### TASK DIRECTIONS
Make the copy match the entries below exactly, with no pictures carried over.

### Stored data

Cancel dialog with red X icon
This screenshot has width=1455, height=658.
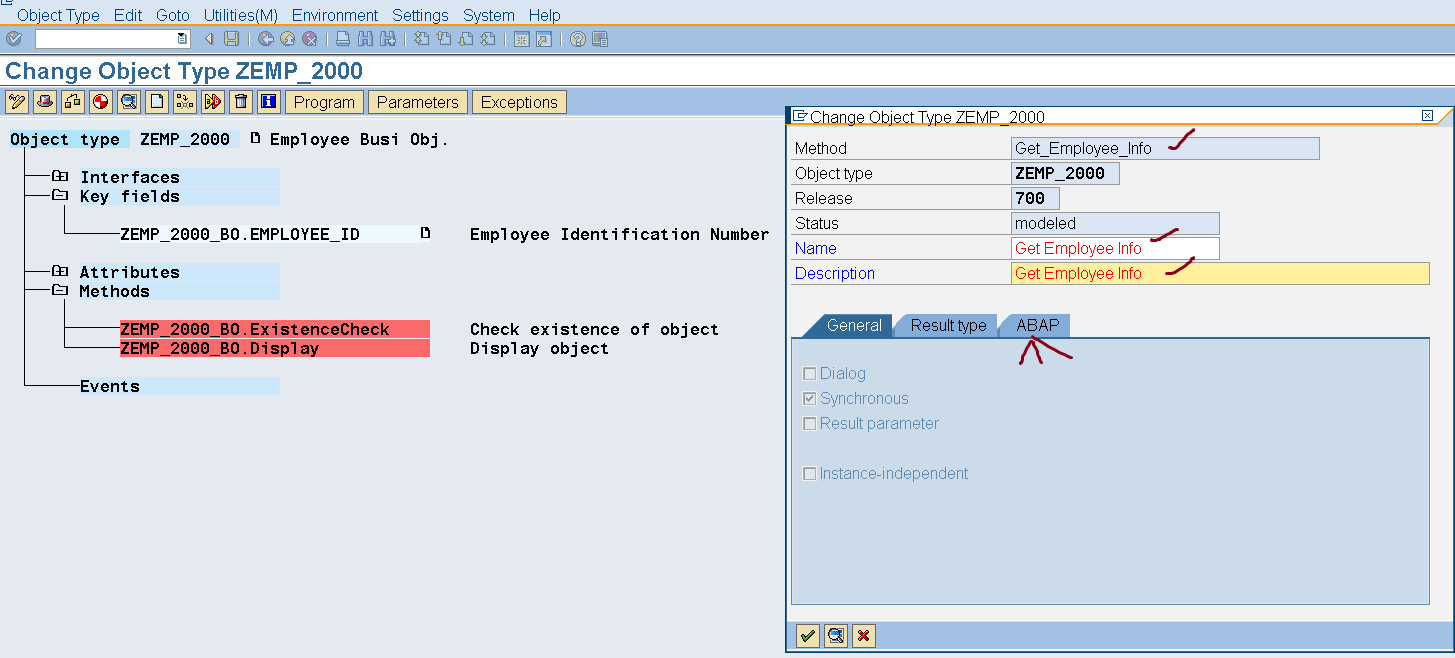pyautogui.click(x=864, y=636)
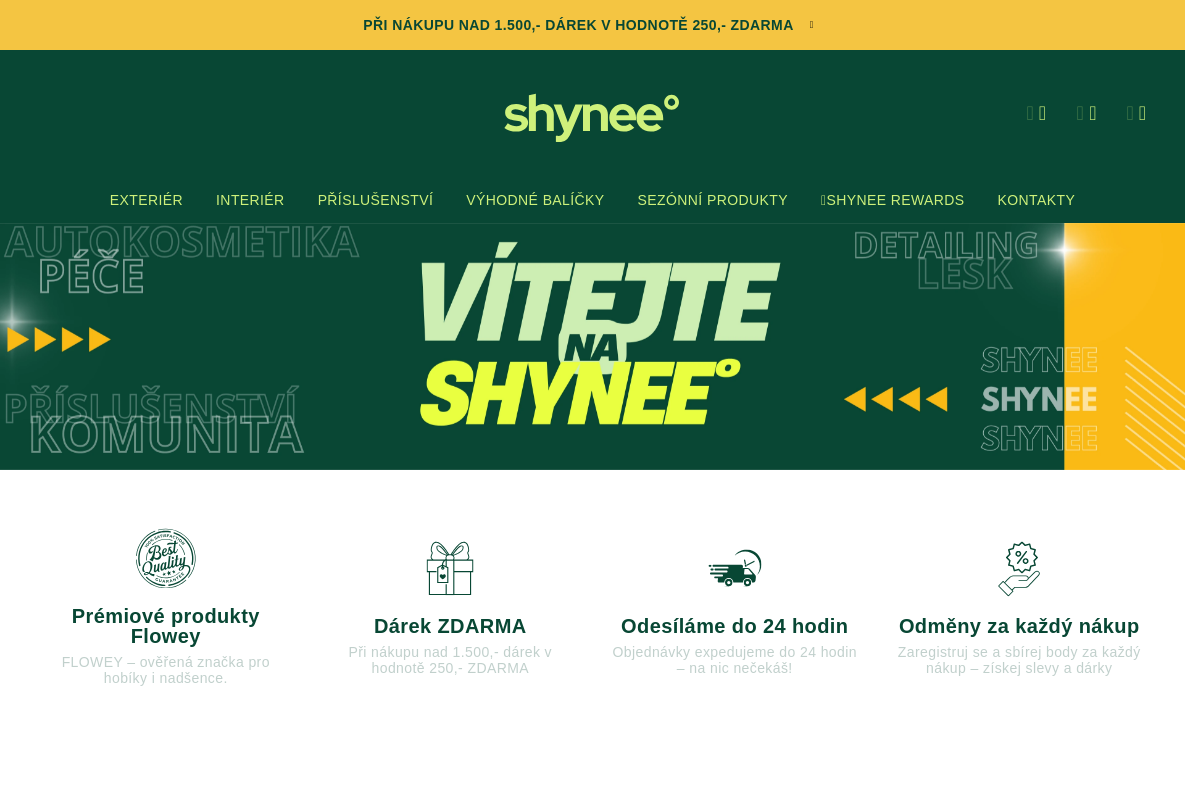Expand the EXTERIÉR navigation dropdown
The width and height of the screenshot is (1200, 800).
pos(146,200)
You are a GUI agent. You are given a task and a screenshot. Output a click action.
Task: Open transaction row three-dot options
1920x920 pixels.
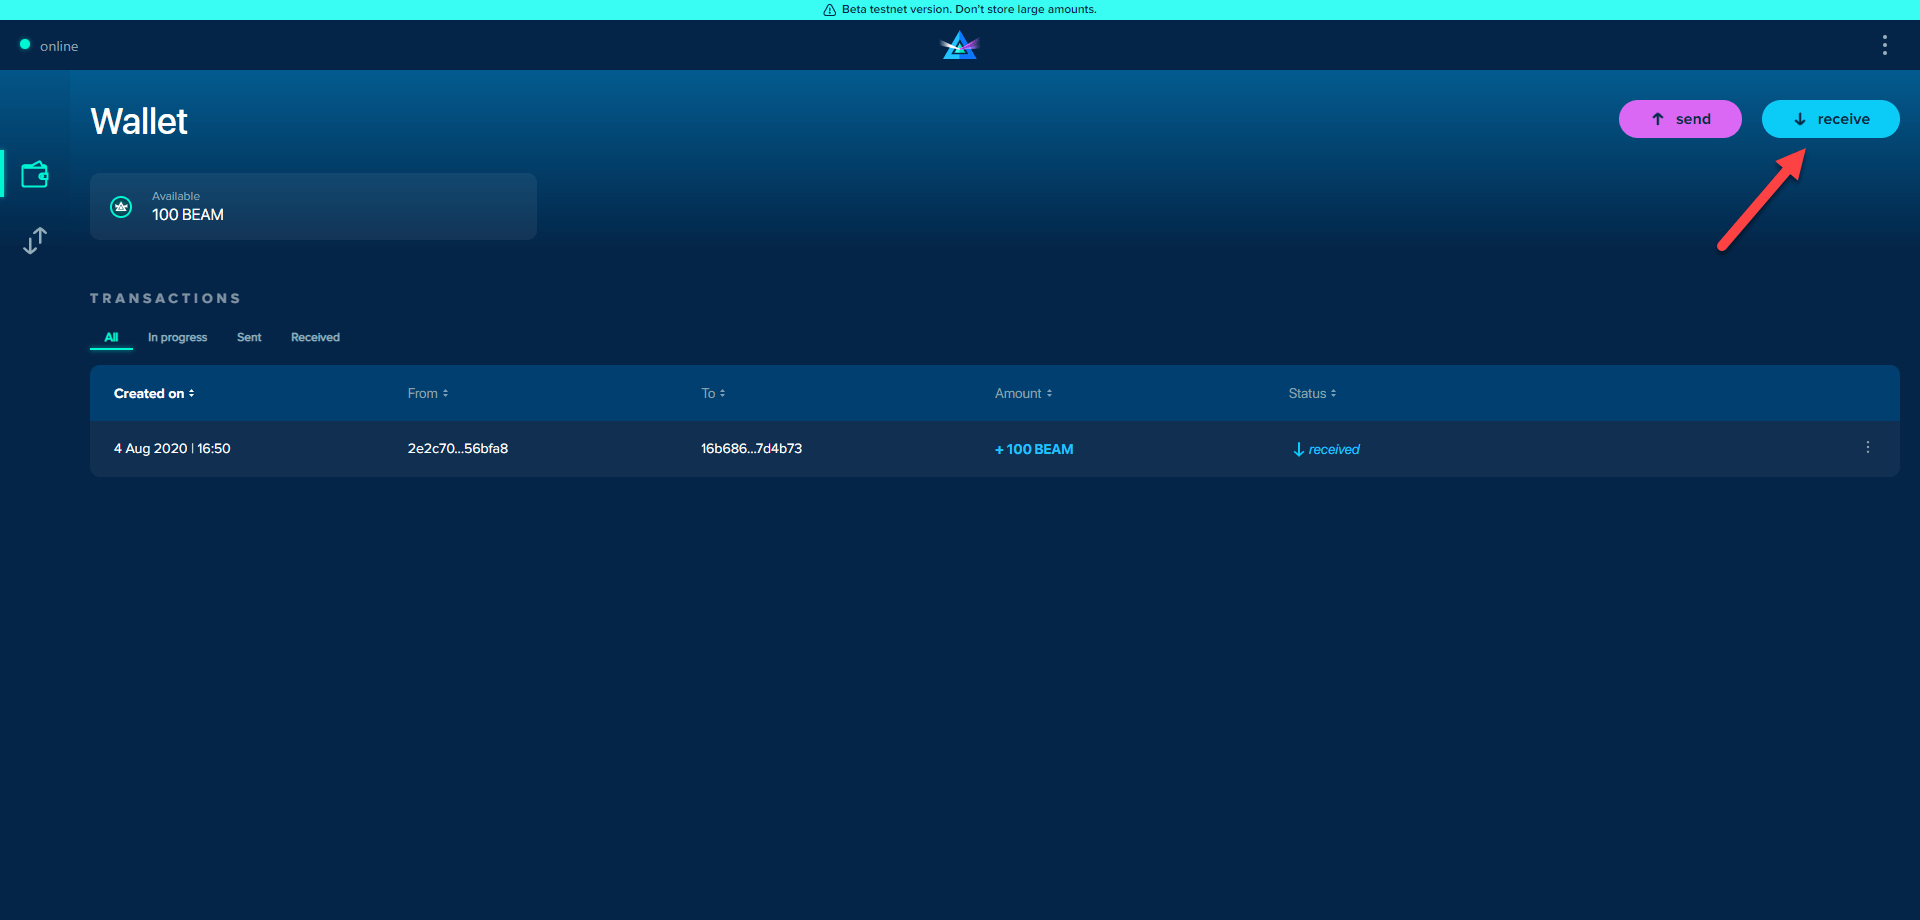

### RESPONSE BELOW
Cancel dialog with red X icon
This screenshot has width=1455, height=658.
pyautogui.click(x=864, y=636)
Expand the EXTERIÉR navigation dropdown
The width and height of the screenshot is (1200, 800).
pos(146,200)
You are a GUI agent. You are given a task and a screenshot. Output a click action.
Task: Open transaction row three-dot options
1920x920 pixels.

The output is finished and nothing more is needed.